Oh, and not everyone who listens to morbid music is a misanthrope:)
 
Necro Joe said:
He's probably trolling as usual but there is likely to be some truth in what he says and it does raise an interesting question: How many metal fans let metal's morbid image influence their general outlook, only to 'grow out' of exclusively pessimistic music after a few years and either broaden their horizons to other styles or abandon metal altogether? Quite a few I think.

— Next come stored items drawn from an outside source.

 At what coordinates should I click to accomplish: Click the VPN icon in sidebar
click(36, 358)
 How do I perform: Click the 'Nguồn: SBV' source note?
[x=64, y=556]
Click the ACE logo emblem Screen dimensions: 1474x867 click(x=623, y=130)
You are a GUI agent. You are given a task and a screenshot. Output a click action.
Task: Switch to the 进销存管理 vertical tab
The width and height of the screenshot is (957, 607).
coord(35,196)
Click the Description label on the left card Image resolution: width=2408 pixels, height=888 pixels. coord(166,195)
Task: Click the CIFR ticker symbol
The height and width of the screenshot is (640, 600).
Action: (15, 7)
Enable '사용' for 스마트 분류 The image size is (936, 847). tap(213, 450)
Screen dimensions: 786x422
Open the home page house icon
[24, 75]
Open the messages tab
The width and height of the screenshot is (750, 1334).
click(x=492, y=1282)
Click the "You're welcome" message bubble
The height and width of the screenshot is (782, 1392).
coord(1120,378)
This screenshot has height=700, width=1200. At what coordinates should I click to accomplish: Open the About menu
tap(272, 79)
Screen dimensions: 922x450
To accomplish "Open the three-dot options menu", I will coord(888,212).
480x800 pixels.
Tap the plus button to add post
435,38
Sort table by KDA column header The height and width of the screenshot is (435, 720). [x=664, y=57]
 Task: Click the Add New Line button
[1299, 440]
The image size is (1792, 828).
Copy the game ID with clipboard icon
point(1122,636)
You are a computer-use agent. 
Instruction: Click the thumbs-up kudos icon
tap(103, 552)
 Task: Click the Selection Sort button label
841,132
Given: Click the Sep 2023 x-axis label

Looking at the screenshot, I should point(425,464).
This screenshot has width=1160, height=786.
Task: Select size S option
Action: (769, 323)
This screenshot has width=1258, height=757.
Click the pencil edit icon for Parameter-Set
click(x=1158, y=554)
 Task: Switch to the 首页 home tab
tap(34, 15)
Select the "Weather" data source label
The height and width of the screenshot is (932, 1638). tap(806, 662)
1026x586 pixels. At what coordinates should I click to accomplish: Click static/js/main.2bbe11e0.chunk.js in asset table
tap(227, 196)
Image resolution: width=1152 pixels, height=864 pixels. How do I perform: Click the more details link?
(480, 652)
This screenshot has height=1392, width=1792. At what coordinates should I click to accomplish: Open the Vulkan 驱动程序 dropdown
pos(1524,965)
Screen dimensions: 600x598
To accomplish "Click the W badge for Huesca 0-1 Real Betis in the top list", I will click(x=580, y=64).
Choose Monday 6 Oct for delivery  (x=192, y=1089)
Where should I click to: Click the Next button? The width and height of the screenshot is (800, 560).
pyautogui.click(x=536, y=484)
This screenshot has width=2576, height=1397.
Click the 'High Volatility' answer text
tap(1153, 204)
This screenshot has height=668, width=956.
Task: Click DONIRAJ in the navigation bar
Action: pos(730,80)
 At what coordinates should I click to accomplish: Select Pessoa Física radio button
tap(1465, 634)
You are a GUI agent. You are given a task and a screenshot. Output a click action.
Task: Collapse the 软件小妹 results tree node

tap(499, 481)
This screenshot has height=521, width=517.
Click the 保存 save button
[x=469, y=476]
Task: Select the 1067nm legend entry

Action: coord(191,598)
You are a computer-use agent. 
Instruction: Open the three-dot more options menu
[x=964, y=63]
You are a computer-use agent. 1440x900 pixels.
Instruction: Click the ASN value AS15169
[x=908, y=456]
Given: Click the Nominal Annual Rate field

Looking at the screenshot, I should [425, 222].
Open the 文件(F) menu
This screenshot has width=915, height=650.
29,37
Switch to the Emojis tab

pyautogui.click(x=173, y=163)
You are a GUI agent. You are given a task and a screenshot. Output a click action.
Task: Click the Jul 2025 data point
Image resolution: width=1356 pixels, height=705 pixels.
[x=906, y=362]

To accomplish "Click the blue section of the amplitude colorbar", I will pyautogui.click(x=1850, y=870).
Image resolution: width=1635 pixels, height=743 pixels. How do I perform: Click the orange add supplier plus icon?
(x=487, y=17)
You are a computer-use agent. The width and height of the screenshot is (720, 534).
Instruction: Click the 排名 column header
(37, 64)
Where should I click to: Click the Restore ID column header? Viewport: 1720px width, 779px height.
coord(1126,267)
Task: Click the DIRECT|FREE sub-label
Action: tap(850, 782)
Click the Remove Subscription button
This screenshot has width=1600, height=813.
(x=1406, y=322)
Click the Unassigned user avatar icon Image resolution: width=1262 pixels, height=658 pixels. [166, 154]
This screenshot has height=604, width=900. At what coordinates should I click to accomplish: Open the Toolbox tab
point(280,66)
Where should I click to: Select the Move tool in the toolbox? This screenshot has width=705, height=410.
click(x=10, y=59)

My attitude steered me towards metal. Not the other way around.
 
DarkBliss said:
You were a twisted rebellious soul who used to find solace in extreme metal. Having succumbed to its gloomy mood, you've gotten yourself into a state of major depression. Feeling that you're slipping farther into darkness with each passing day, you decide to explore happier musical avenues, where you finally find your panacea. Now, armed with your gay banners you're trying to spread the virus of cheeerfullness, wherever you post.
Not a very efficient treatment, I must say, since the content of your posts often annoys the hell out of others

Oh, and not everyone who listens to morbid music is a misanthrope:)

so then why are you stepping all over his sunshine
 
:puke:what a cliche "you're music change my life!", but i guess it happens...
i hate cheesy happy music like dragonforce, and im not depressed or anything like that, i just take music seriously.
 
I grew into metal from my already attitude. I was the sameway before ever knowing what metal was. You are a certain way from genetics which is stronger influence than bands. People get into music that fits their lifestyles not the other way around.

I don't adapt to bands everytime hearing a band. who does that ?.... that's ridiculous. You are your person and those other people are person. I would say bands influence me musically as a guitarist. Music is more image than anything. Bands can't always be how their music might make them seem to be.